Le budget carburant est l’un des postes d’exploitation les plus importants du navire et son prix a connu de grandes fluctuations au cours des derniers mois, dans la foulée de la guerre en Ukraine, avec une nouvelle dynamique qui n’avait pas été observée depuis des années. Les prix du fuel lourd (3,5 % de teneur en soufre, encore autorisé s’il est brûlé en combinaison avec des dispositifs d’épuration des gaz de cheminée, scrubbers), ont chuté d’environ 30 % au cours du premier semestre 2023 par rapport à 2022.
Ceux des carburants à faible teneur en soufre, tels que le VLSFO (moins de 0,1 %) et le MGO (diesel marin), se sont répliés de manière plus significative encore, ce qui a entraîné une réduction des écarts entre les différents carburants. Ce faisant, les arguments en faveur de l’installation des scrubbers perdent de l’acuité car la période d’amortissement du coût d’installation s’en trouve allongée. La contraction du prix du HFO par rapport au VLSFO – appelé l’écart Hi5 –, se traduit par des économies sur la facture de carburant. Plus l’écart est important, plus les navires équipés de scrubbers réalisent des économies.
Or, il s’est effondré à 73 $ par tonne, selon Ship & Bunker sur la base des prix moyens observés dans les vingt principaux hubs de soutage. Le différentiel était encore de 420 $/t en juillet 2022. Selon les données de Clarksons Securities, à cette époque, les très gros transporteurs de brut équipés de scrubbers économisaient 24 000 $ par jour en frais de carburant. Les gains ne sont plus désormais que de 3 400 $/j.
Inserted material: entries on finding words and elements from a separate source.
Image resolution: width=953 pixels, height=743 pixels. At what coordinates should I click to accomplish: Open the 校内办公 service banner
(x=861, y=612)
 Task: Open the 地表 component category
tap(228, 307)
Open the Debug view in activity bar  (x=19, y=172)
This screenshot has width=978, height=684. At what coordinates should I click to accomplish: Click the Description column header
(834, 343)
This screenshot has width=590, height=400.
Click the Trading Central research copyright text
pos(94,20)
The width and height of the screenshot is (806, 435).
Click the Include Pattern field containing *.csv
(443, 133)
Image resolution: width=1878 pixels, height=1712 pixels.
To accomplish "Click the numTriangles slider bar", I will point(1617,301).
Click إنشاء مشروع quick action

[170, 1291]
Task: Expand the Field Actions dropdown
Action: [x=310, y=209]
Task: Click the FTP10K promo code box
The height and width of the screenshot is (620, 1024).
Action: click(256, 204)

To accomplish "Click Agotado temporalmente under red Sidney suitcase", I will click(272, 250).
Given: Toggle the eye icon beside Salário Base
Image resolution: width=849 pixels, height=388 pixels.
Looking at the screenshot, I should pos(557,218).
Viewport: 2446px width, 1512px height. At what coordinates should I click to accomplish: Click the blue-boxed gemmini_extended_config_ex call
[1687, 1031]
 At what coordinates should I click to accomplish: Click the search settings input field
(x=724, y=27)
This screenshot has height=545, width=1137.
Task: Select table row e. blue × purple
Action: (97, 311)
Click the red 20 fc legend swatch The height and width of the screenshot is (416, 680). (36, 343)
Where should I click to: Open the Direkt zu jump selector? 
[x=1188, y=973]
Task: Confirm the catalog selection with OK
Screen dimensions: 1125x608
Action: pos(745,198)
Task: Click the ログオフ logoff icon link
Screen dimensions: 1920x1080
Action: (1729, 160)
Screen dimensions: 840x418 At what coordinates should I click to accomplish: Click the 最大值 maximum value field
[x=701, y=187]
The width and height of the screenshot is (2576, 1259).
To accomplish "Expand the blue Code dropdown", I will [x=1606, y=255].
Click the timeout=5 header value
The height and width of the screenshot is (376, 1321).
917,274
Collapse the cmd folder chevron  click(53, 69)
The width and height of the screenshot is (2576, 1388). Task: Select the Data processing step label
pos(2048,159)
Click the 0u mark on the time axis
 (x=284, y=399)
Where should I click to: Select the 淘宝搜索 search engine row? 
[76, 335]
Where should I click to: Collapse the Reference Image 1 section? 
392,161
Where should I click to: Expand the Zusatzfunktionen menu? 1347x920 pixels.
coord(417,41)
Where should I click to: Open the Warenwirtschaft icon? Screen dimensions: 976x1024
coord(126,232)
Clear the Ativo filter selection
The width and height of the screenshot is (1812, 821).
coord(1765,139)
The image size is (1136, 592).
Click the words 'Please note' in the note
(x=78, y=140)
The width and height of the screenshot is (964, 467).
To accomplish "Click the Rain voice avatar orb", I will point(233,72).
En supposant qu’une tonne de VLSFO émette environ 3,15 t de CO2, un prix du carbone de 80 € par tonne et de VLSFO à 500 $ pourraient gonfler les coûts de carburant de plus de 50 %. En fonction du type de navire, du trajet spécifique et des escales, ainsi que des coûts du carburant et des prix réels du CO2, les coûts des trajets Est-Ouest pourraient donc se renchérir de plus de 20 % en 2026.
Au-delà de l’écart exceptionnellement faible entre le VLSFO et le HFO, l’autre anomalie concerne le gaz naturel liquéfié, qui a été moins cher que le VLSFO en mai, juin et juillet et qui s’est aligné en juillet sur le HFO dans le port de Rotterdam, pour la première fois depuis plus de deux ans. Durant la majeure partie de l’année 2022, la propulsion au GNL a été très coûteuse. Depuis, les prix ont fortement chuté pour atteindre, dernièrement, moins de 500 $ la tonne. Le secteur du transport maritime a misé massivement sur le GNL en tant que passerelle entre les énergies fossiles et ce qui adviendra (méthanol, ammoniac, hydrogène…). L’option GNL dans le coût de construction d’un navire se paie chèrement, jusqu’à 25 M$ de plus que son équivalent avec un carburant fossile. Les armateurs n’ont plus qu’à espérer que le GNL sera suffisamment compétitif pour justifier leurs investissements d’autant qu’ils ne savent toujours pas comment le carburant de transition sera traité par le système européen d’échange de quotas d’émission et dans le cadre de l’éventuelle taxe mondiale sur le carbone, que l’Organisation maritime internationale pourrait mettre en œuvre d’ici à 2027.